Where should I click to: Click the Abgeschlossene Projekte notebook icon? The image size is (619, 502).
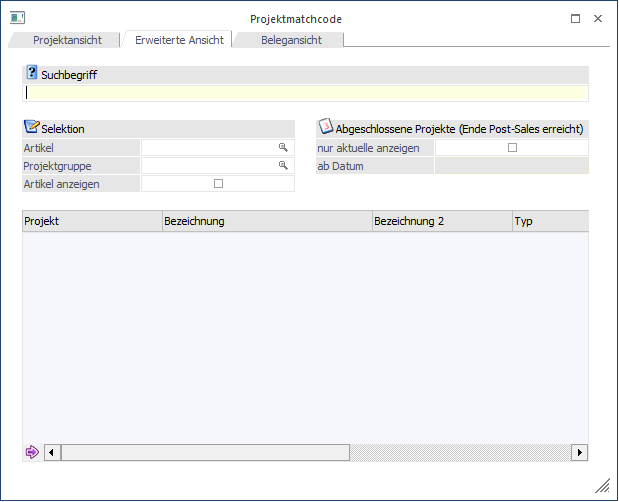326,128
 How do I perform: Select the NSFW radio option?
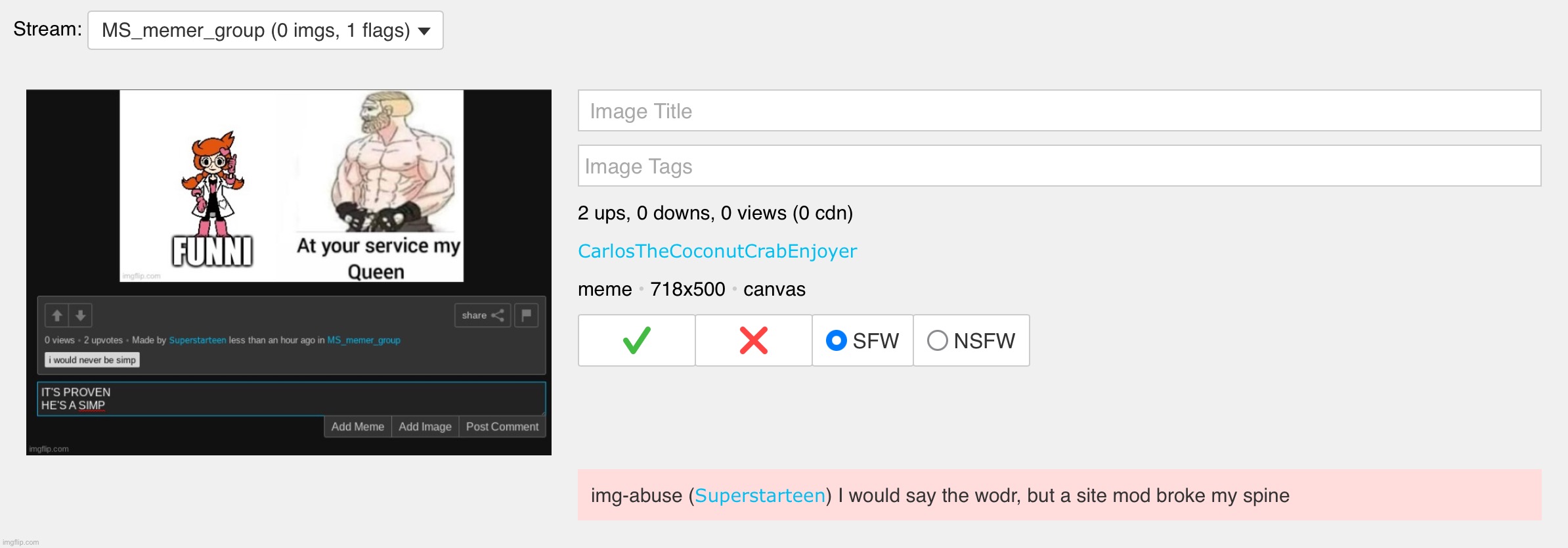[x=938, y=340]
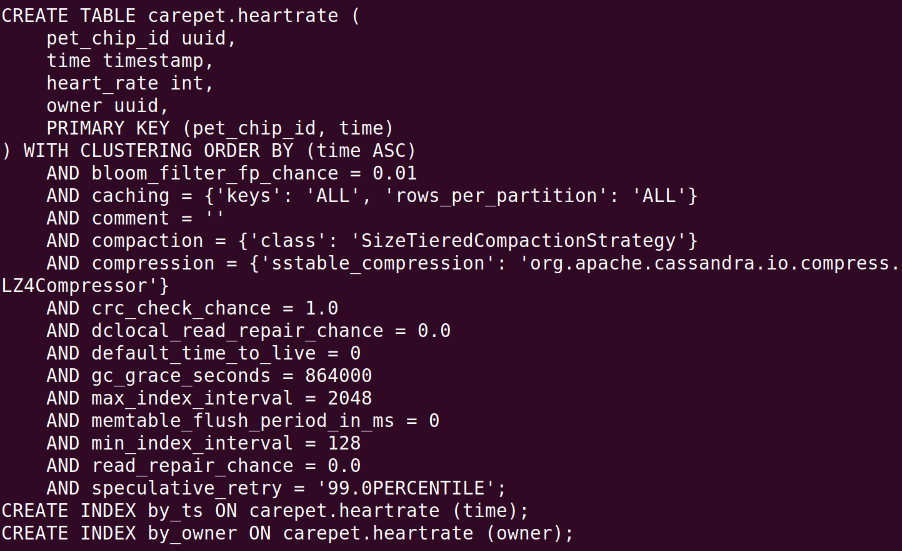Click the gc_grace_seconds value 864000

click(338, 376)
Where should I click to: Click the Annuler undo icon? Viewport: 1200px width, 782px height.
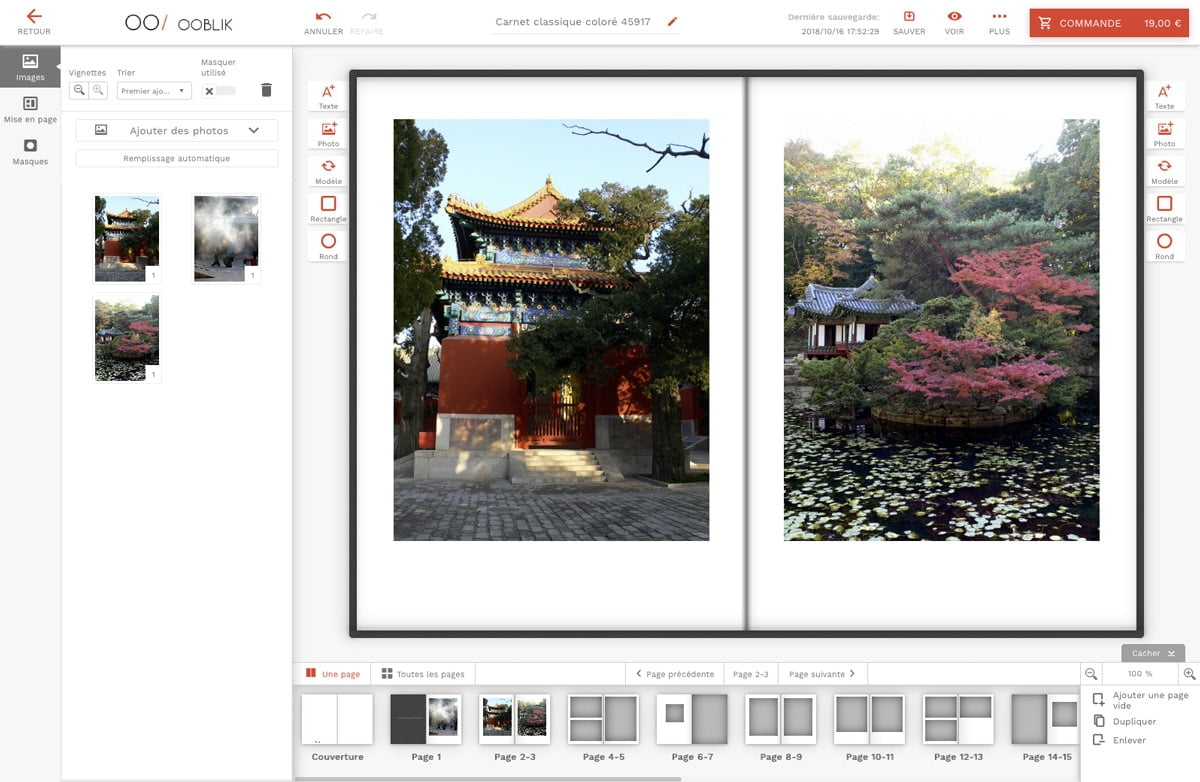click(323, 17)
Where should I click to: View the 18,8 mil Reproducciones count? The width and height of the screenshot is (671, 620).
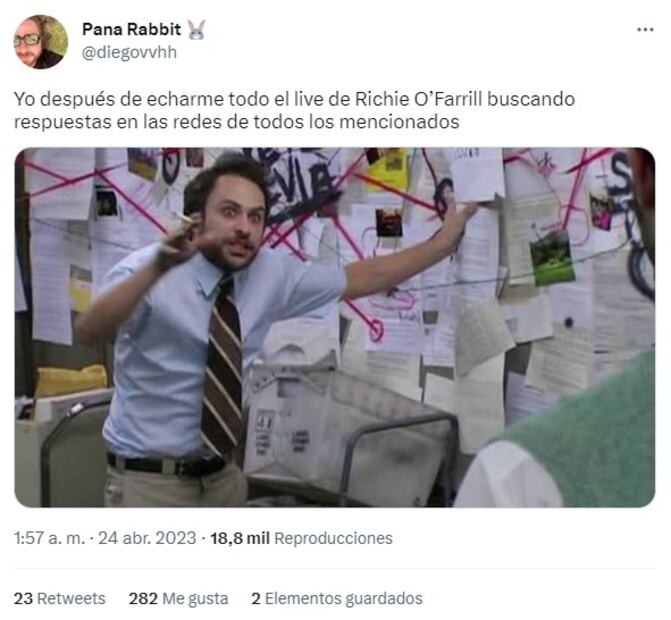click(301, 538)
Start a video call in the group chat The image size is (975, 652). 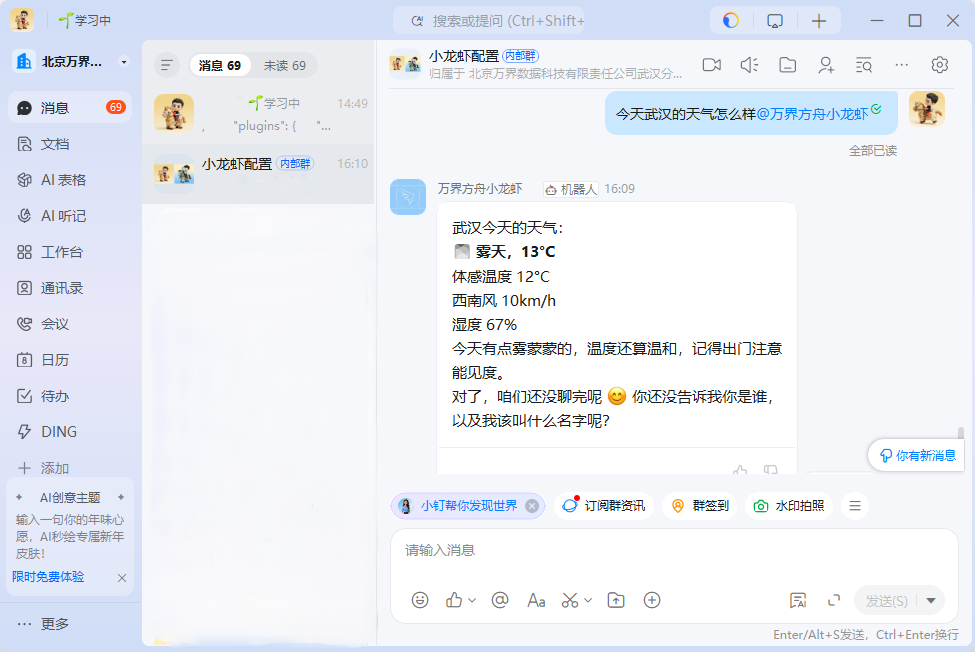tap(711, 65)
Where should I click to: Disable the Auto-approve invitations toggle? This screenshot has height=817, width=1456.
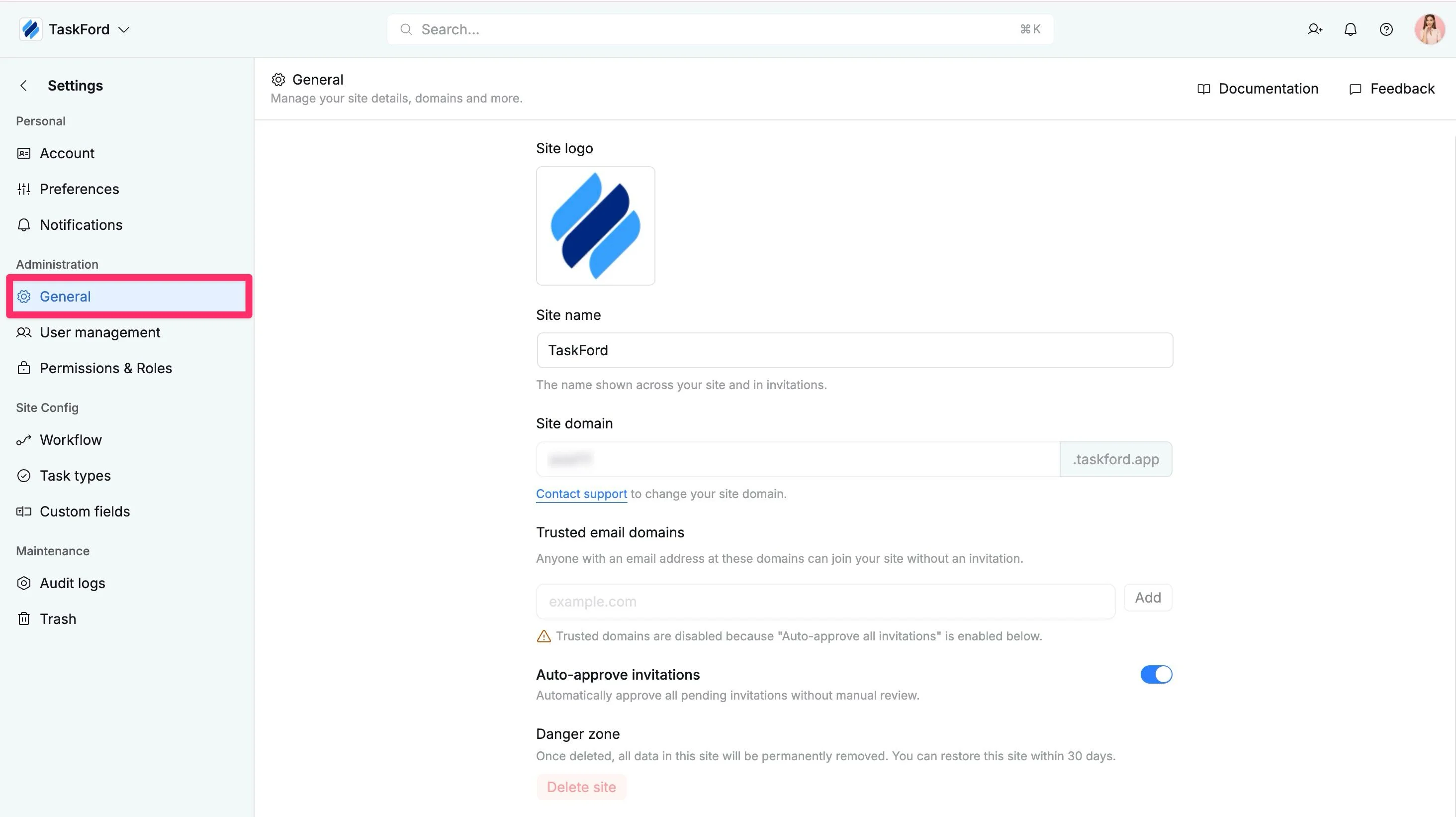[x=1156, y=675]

▬▬▬▬▬▬

## [Exercise directions]
Every line from the one holding "Where should I click to: Disable" through the last line of the entries above, and nothing else, is to be restated word for word. Pictures stay out.

## [Answer for the task]
Where should I click to: Disable the Auto-approve invitations toggle? This screenshot has height=817, width=1456.
[x=1156, y=675]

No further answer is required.